A Guide to Information on Greenhouse Gases and Ozone Depletion
Published July 1988 through June 1999

FROM VOLUME 2, NUMBER 2, FEBRUARY 1989

PROFESSIONAL PUBLICATIONS...
EMISSION REDUCTION


Item #d89feb76

"Mobility of Chlorofluorocarbons in Deposits of Shredder Wastes from Plastic and Metal Utilizing Industries," S. Haderlein (Lehrstuhl für Hydrologie, Univ. Bayreuth, Postfach 101251, D-8580 Bayreuth, West Germany), K. Pecher, Water, Air, Soil Pollut., 37(3/4), 459-464, Feb. 1988.

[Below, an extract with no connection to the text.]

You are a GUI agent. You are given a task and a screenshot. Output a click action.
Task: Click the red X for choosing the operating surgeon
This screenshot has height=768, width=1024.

To detect contaminated areas, landfill gas samples were drawn from an active sanitary landfill in West Germany. The amount and rate of outgassing of CFCs were determined with a one-dimensional diffusion model. Results show that deposition of shredder wastes containing CFCs led to a quick loss of these substances to the atmosphere, with half-life of about 2 days. To reduce these emissions from landfills, contaminated wastes should be covered with compacted adsorbing layers, such as sewage sludge, as soon as deposited.


Item #d89feb77

"Controlling CO2 Buildup in the Atmosphere," H. Oman (Boeing Aerospace Co., Seattle WA 98124), Chemtech, 18(2), 116-119, Feb. 1988.

Calculates the merits of alternatives for delivering less CO2 to the atmosphere. Reviews costs and availability of solar, hydro, hydrogen gas and nuclear power. Claims we could reduce our CO2 contribution to the atmosphere by shutting down coal-burning power plants and replacing their output with power from nuclear plants. Only 360 new nuclear power plants or 7.2 per state would be needed by the year 2000 to completely replace coal generated power.